* REQUIREMENT
Reproduce the data unchanged, starting with the line that contains "利用規約 (51, 882)" and going on through the line that contains "EXCELSO KALOSI TORAJA BIJI 200... (79, 596)".

* EXERCISE INPUTS

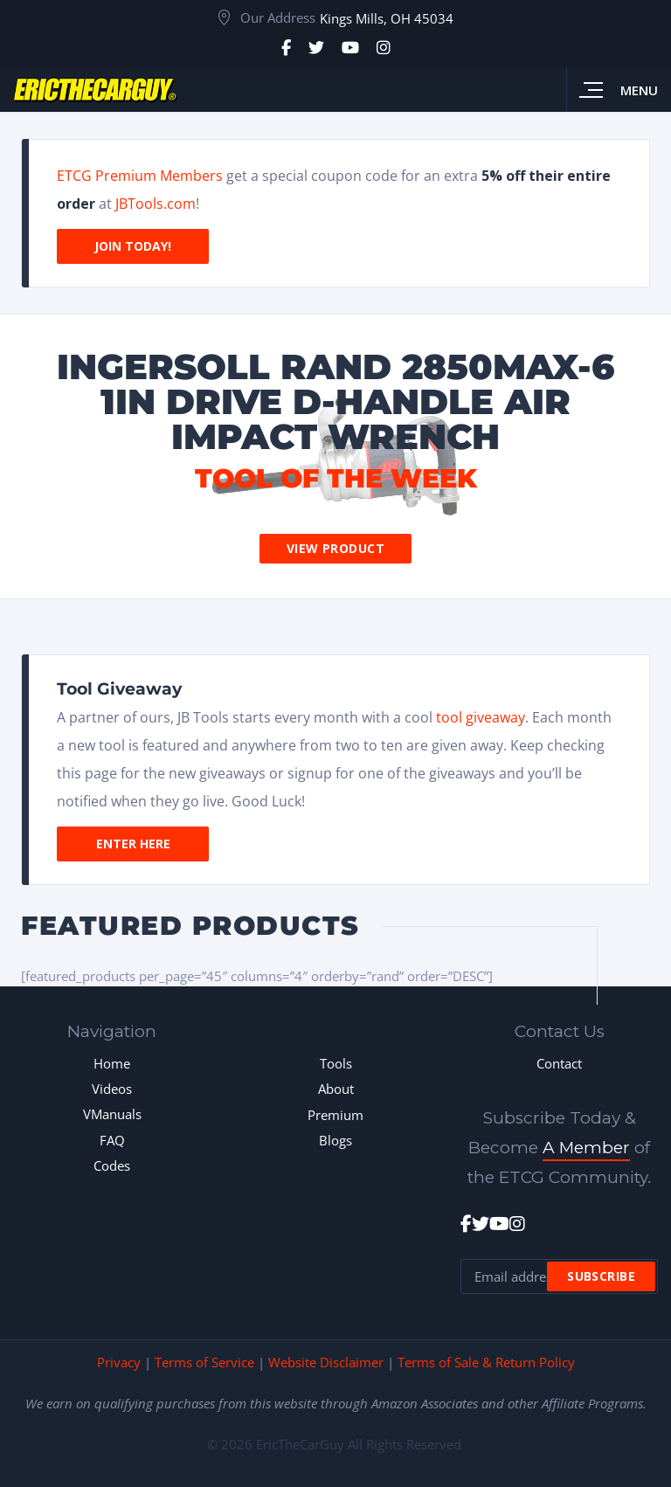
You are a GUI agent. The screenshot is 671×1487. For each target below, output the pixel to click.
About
* * *
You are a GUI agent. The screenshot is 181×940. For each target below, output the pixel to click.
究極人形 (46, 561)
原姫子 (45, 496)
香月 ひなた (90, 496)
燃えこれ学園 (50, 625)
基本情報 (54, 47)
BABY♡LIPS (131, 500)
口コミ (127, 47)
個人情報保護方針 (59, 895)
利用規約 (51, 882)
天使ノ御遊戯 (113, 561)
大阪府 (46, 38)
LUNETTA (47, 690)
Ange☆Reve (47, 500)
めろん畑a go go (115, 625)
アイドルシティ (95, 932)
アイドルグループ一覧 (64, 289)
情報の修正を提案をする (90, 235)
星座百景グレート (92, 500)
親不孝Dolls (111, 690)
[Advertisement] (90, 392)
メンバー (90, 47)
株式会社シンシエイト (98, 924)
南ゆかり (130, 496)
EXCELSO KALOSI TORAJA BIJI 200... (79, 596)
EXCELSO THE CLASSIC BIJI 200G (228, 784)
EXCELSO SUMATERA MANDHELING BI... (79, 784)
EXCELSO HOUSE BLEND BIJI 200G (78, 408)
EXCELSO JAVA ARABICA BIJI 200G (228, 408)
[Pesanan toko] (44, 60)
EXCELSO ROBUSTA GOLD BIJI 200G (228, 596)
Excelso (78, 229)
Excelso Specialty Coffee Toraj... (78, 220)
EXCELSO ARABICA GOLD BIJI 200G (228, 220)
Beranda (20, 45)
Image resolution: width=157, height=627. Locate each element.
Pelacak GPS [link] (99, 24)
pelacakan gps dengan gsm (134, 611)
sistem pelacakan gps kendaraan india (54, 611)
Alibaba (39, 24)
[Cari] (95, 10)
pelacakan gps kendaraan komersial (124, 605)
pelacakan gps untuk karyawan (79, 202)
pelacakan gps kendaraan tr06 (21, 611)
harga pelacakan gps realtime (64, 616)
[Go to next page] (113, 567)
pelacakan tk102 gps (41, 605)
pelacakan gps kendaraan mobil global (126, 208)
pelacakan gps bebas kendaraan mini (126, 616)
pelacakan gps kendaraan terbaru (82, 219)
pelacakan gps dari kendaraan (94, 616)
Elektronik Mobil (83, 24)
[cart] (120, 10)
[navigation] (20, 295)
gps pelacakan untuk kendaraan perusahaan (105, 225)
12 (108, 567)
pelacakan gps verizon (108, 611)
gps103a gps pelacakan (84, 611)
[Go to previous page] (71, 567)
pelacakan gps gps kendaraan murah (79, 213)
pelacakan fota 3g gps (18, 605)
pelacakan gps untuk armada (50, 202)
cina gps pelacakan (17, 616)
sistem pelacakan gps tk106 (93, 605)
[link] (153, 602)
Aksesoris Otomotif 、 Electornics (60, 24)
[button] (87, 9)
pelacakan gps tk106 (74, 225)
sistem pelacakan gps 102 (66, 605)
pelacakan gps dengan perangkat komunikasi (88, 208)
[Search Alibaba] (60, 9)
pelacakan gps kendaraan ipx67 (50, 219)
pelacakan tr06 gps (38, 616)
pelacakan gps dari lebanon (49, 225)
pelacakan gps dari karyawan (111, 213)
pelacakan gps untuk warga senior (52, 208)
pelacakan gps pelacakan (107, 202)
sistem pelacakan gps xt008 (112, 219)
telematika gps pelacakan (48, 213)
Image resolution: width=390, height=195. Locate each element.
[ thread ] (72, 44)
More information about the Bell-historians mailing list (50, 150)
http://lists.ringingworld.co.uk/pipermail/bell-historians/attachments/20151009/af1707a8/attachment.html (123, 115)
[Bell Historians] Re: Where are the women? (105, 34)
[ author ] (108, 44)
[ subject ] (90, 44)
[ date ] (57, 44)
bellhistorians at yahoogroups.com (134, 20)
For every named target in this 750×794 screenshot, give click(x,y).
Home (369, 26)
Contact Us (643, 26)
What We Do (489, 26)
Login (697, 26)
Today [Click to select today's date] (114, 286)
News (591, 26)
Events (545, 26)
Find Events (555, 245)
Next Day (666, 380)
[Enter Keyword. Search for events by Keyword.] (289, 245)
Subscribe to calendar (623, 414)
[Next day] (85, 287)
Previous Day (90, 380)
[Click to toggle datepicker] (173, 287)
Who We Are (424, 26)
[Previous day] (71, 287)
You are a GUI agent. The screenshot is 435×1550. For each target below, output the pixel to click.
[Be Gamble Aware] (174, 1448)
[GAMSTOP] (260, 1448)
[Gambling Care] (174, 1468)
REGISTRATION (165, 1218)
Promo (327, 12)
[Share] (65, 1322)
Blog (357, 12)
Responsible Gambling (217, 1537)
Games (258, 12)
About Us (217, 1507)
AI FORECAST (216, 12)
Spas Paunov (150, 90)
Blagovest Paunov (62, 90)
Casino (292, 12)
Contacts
---
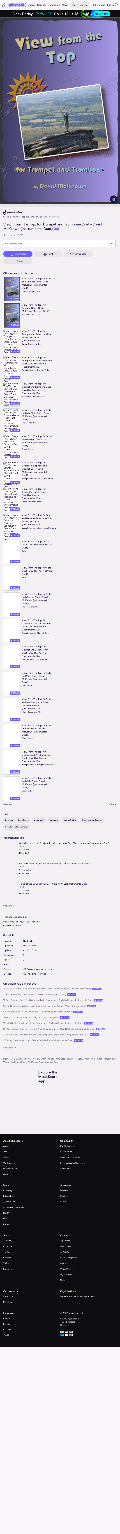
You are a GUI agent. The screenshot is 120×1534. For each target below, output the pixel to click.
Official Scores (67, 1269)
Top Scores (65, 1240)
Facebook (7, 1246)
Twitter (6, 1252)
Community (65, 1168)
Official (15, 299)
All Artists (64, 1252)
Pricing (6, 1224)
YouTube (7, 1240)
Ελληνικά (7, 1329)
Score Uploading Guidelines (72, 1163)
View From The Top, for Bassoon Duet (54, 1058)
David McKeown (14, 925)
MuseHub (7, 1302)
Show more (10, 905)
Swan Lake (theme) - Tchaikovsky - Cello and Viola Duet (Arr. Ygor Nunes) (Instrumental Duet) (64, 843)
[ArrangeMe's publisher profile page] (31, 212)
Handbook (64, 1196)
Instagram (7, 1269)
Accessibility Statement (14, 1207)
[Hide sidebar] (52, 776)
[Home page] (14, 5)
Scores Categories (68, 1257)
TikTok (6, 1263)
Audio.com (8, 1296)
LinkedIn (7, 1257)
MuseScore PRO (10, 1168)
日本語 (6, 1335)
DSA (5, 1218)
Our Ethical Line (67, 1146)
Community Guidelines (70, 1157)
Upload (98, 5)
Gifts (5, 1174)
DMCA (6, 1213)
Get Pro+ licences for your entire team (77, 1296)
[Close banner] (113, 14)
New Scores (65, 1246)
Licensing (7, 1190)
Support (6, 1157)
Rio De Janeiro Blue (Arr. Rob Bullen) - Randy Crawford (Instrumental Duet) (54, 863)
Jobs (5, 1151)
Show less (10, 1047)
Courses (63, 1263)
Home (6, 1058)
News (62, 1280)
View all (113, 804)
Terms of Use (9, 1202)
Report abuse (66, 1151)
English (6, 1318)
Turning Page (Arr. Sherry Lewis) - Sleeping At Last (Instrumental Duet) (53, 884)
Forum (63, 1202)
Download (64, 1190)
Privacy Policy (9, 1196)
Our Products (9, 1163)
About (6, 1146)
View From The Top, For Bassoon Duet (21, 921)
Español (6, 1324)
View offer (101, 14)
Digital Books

* WRITTEN REPLY
利用規約 (51, 882)
天使ノ御遊戯 (113, 561)
大阪府 (46, 38)
LUNETTA (47, 690)
Ange☆Reve (47, 500)
めろん畑a go go (115, 625)
アイドルシティ (95, 932)
アイドルグループ一覧 (64, 289)
情報の修正を提案をする (90, 235)
星座百景グレート (92, 500)
親不孝Dolls (111, 690)
[Advertisement] (90, 392)
メンバー (90, 47)
株式会社シンシエイト (98, 924)
南ゆかり (130, 496)
EXCELSO KALOSI TORAJA BIJI 200... (79, 596)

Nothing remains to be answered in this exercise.